I'm a lifelong artist and owner of a museum display with many thousands of miniatures. I'm going to share the method I would use.
I'd probably use acrylic for this job, it's quicker drying and easier to use.
First, Google 'mahogany wood bases' and screenshot this to refer to. Have it by you when painting.
Look at how the bases have a black line around the top or bottom or both. Observe the colours you can see in the light, medium, and dark areas.
Mahogany has a lot of red in it; to paint something like this I would prepare a palette of scarlet red, maybe crimson red, black, bright yellow, sienna brown.
Paint the black line defining top and or bottom of the base, first. Don't fuss - it will be softened by later overpainting. Just paint it.
Using thin bright red paint, wash over the rest of the object following 'the grain' of the wood. Let your brush strokes suggest wood grain. Let dry or nearly dry.
Tip: Use a tissue while painting to take some of the wetness from the brush. You want thin flowy paint, but lessen the wetness by touching brush tip with a tissue while painting.
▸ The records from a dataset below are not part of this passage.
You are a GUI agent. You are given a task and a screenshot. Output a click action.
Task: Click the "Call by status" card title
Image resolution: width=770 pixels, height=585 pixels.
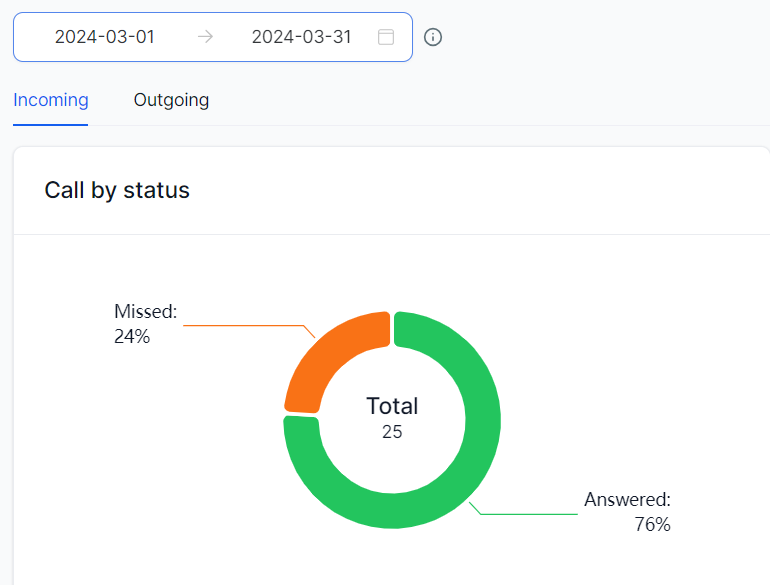117,190
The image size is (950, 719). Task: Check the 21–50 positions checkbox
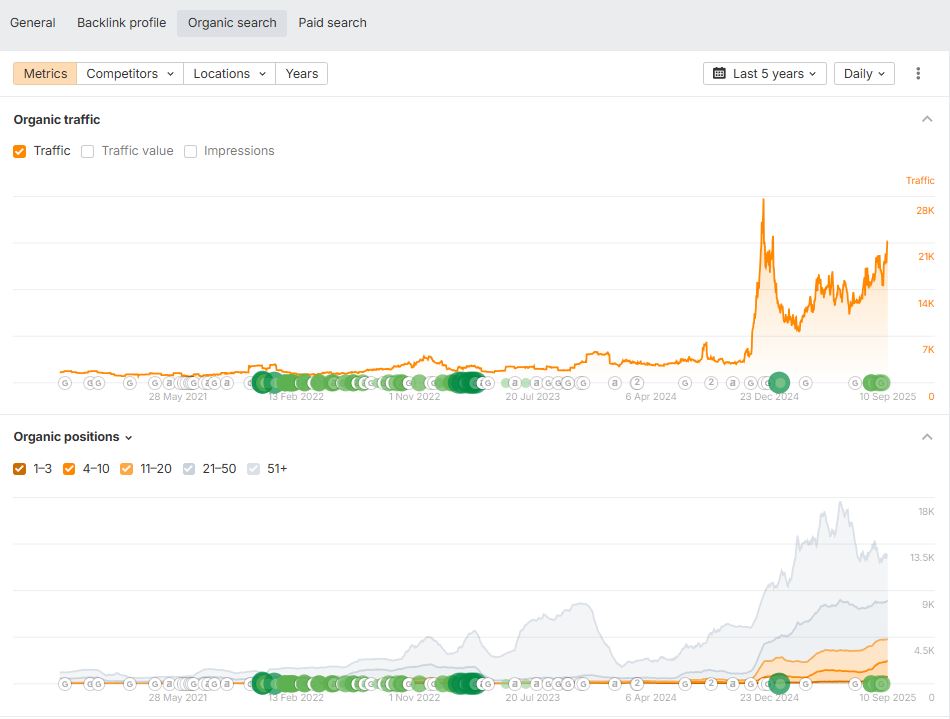coord(188,468)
Take off too much paint on the object, with the tissue as well.
Having painted the object red, which will help your piece have the back-glow that mahogany does, lightly overpaint with a browny orange red. Blot as needed with tissue. Brush strokes should follow the grain - go around around base, or across a square one.
Let dry or almost dry, then paint the somewhat higher areas where the light hits the surface of the base on the top, at one side, a browny orange-red colour (mix scarlet, yellow, and a tiny bit of black).
While that is still wet, add a little white to that colour and put that on the very lightest areas.
Let it dry, then overpaint lightly with any of the colours to get the desired effect.
Stop before finished - don't labour it - to keep the work fresh.